Friday, March 28, 2008

A New Way to Evaluate College Performance

By Richard Vedder, Daniel Bennett, and Robert Villwock

We at CCAP have long complained that most rankings of colleges are largely based on inputs used in providing services, things like the faculty-student ratio or the average SAT score of entering students. Better would to evaluate schools on either consumer satisfaction (like we evaluate most other things) or on the post-graduate achievements of the products of the education --the alumni.

Accordingly, we have developed a new CCAP ranking system based one-half on student attitudes towards the faculty who teach them, based on ratings of professors on the popular ratemyprofessors.com Web site, and one-half on the proportion of graduates who achieve a high level of vocational distinction by being included in the 2008 edition of Who's Who in America.

A lot more work is needed to perfect the ratings, but we have a reasonably good measure already, and we want to show you that these rankings do often yield rather different results than the famed US News & World Report (USNWR) evaluations.
Below we list the top 15 national research universities and the top 15 liberal arts colleges on the CCAP ratings, and show by comparison, in parentheses, the USNWR rankings for those schools.

NATIONAL RESEARCH UNIVERSITIES


1. Harvard (2)
2. Yale (3)
3. Princeton (1)
4. Columbia (9)
5. Stanford (4)
6. Brown (14)
7. U. of Wisconsin (38)
8. Cal Tech (5)
9. Dartmouth (11)
10. Northwestern (14)
11. Boston College (35)
12. Cornell (12)
13. U. of Chicago (9)
14. U. of Pennsylvania (5)
15. Michigan State U. (71)

LIBERAL ARTS COLLEGES

1. Williams (1)
2. Hillsdale (97)
3. Amherst (2)
4. Haverford (10)
5. Washington and Lee (15)
6. Wellesley (4)
7. Swarthmore (3)
8. Reed (54)
9. Barnard (30)
10. Davidson (9)
11. Oberlin (20)
12. Smith (17)
13. Wabash (52)
14. Knox (80)
15. Bennington (106)

To be sure, there are a good deal of similarities in the lists. Of the top 15 CCAP universities, 12 are on the USNWR list of top 15, and of the top 15 CCAP liberal arts colleges, seven make the USNWR top 15. But there are some big disparities, especially among liberal arts colleges. In the top 15 CCAP liberal arts schools, five are not in the top 50 on the USNWR. Most dramatically, Hillsdale ranks #2 on the CCAP list, but a so-so 97 on USNWR. Also doing dramatically better on the CCAP rankings are Reed, Wabash, Knox and Bennington colleges. For years, I have thought those schools (Reed et al) were very good, and wondered how one could rank them well below other schools like Carleton, Bowdoin, Middlebury, and Grinnell --all schools that rank lower on the CCAP list. The disparities are less pronounced among the big universities, but Big Ten public schools like Wisconsin and Michigan State do dramatically better on the CCAP rankings than on USNWR, as does Boston College.

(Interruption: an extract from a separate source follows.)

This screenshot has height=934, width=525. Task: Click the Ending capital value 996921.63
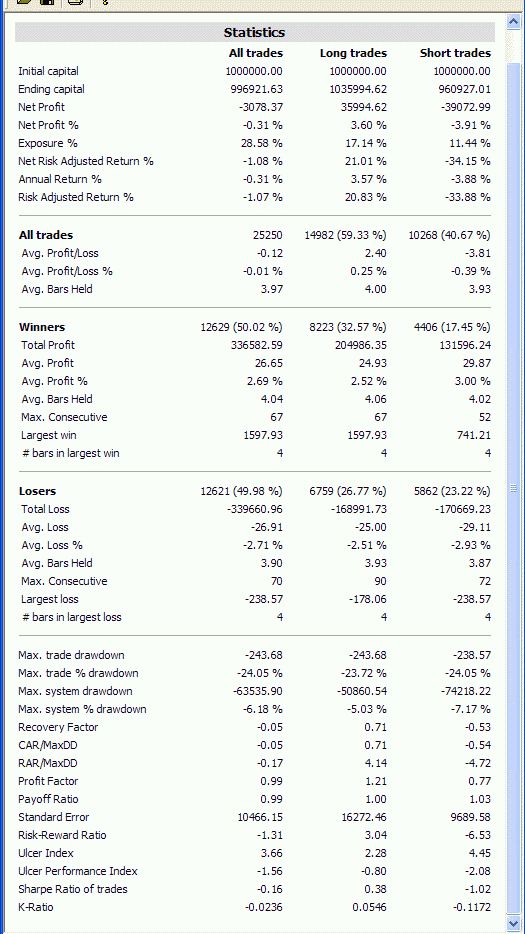point(256,89)
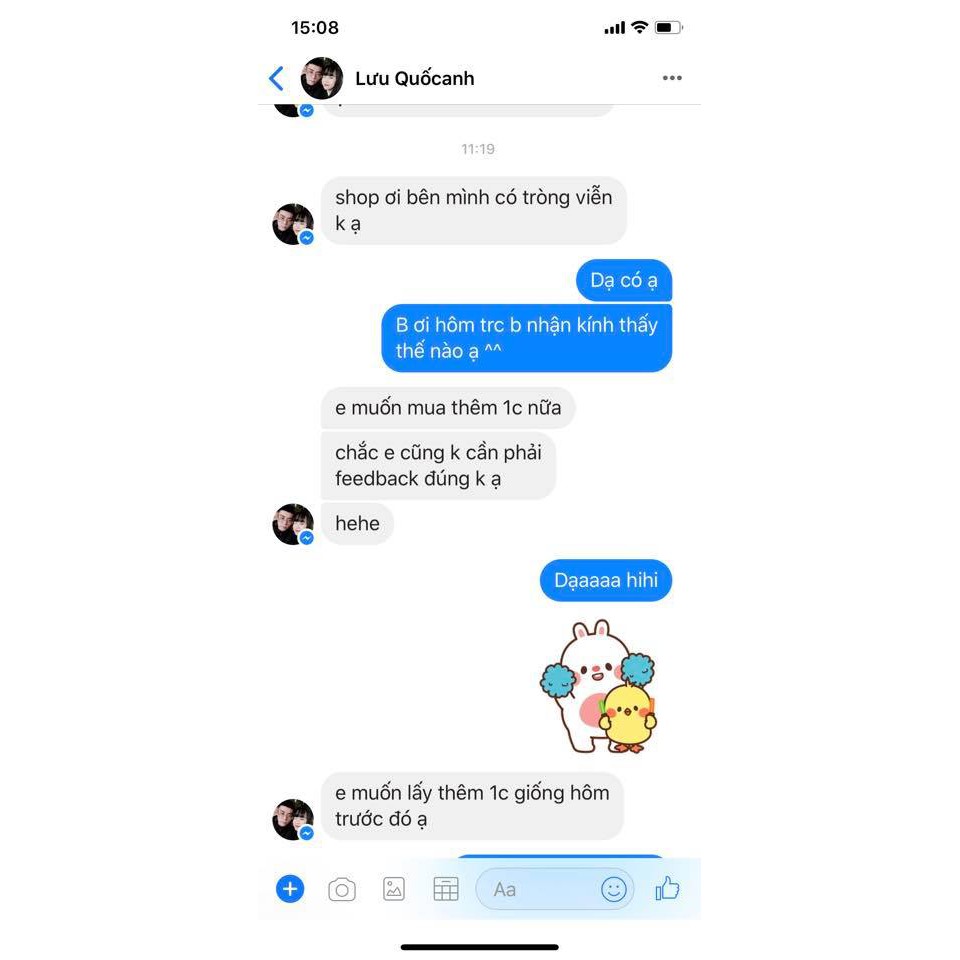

This is a work in progress, and down the road we will give a more elaborate discussion of both our results and a detailed discussion of the methodology used. However, we do believe it is conceptually superior to evaluate performance on the basis of consumer satisfaction or occupational success of graduates than such things as the percent of alumni contributing to the school, the quality of incoming students, or the like. Harvard, Yale and Princeton are good on any criteria ---but the Hillsdales and Wisconsins of the world may be absolutely top flight gems that are downplayed by the rather elitist and input-based criteria used by USNWR. (The senior author has been on both the Wisconsin and Hillsdale campuses, and was as impressed as he was at some Ivy League schools, consistent with the CCAP rankings).

Richard Vedder is Director of the Center for College Affordability and Productivity, Visiting Scholar at the American Enterprise Institute, and Distinguished Professor of Economics at Ohio University. Mr. Bennett and Villwock are, respectively, a graduate student and undergraduate student at Ohio University, and research associates of CCAP.

2 comments:

Ken D. said...

One suspects the issues of greatest import to students and their parents are the cost of the degree and its value in the job market.

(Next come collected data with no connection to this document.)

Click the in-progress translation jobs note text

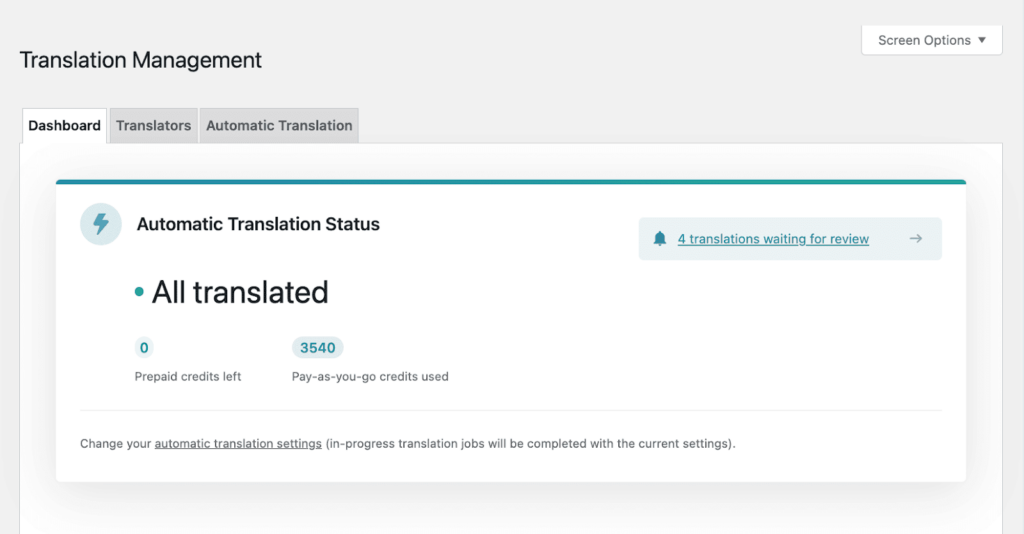pos(530,444)
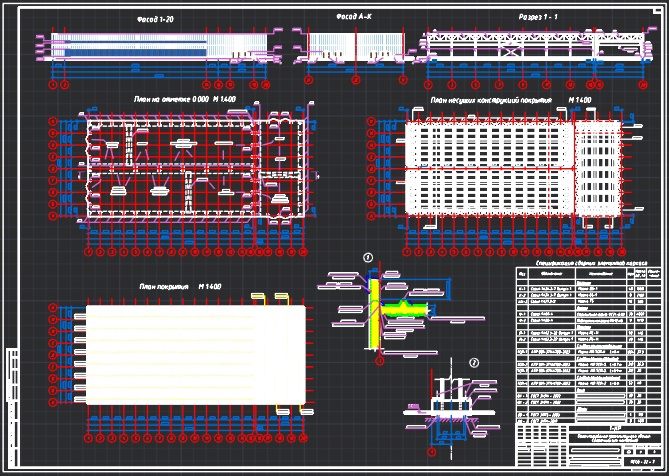The image size is (669, 476).
Task: Click the "Фасад 1-20" drawing title
Action: click(x=155, y=20)

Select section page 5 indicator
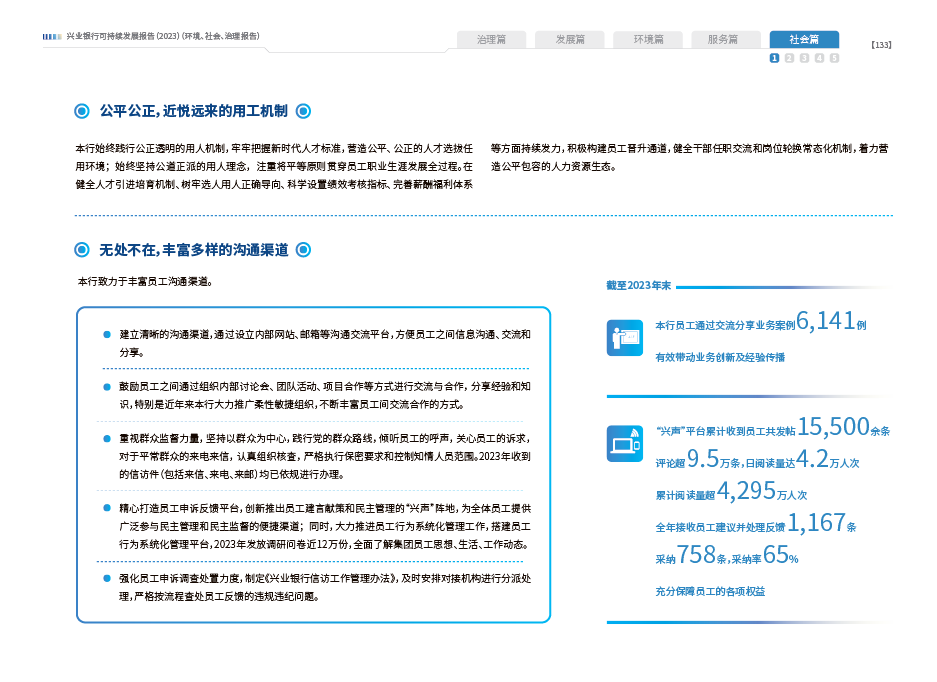(x=834, y=58)
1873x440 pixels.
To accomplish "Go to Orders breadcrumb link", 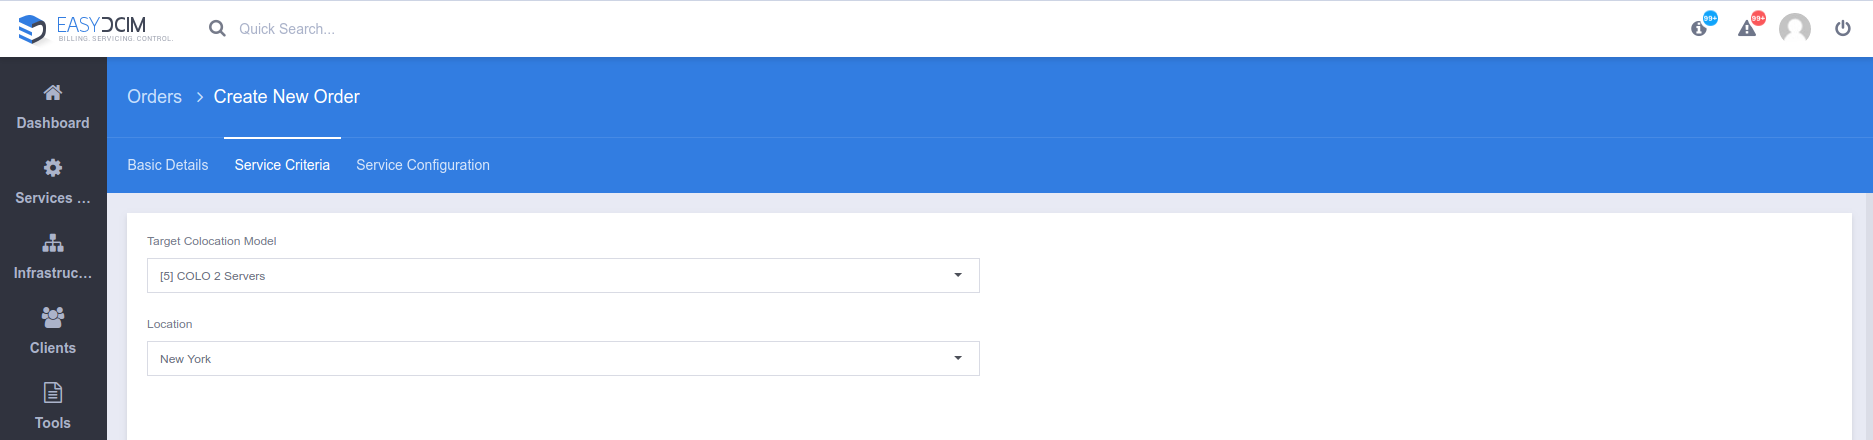I will (x=155, y=97).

Full disclosure in these areas should be a prerequisite for any institutions of higher education wishing to receive public support or nonprofit status.

RWW said...

Ken,

I whole-heartedly agree with you.

Here in Montana, the majority of college bound students go to Montana State University (Bozeman) or University of Montana (Missoula), and to a lesser degree Carroll College (Helena). Upon graduation they leave the state because there are not a lot of places to work and the pay is terrible. So I know what makes them move on, I just wonder where they go and how they end up doing.

Over the past 15 years, our population has has stayed between 900,000 and 1,000,000 people - but never over 1,000,000. People are moving out of here as fast as they are moving here. I may soon be the former.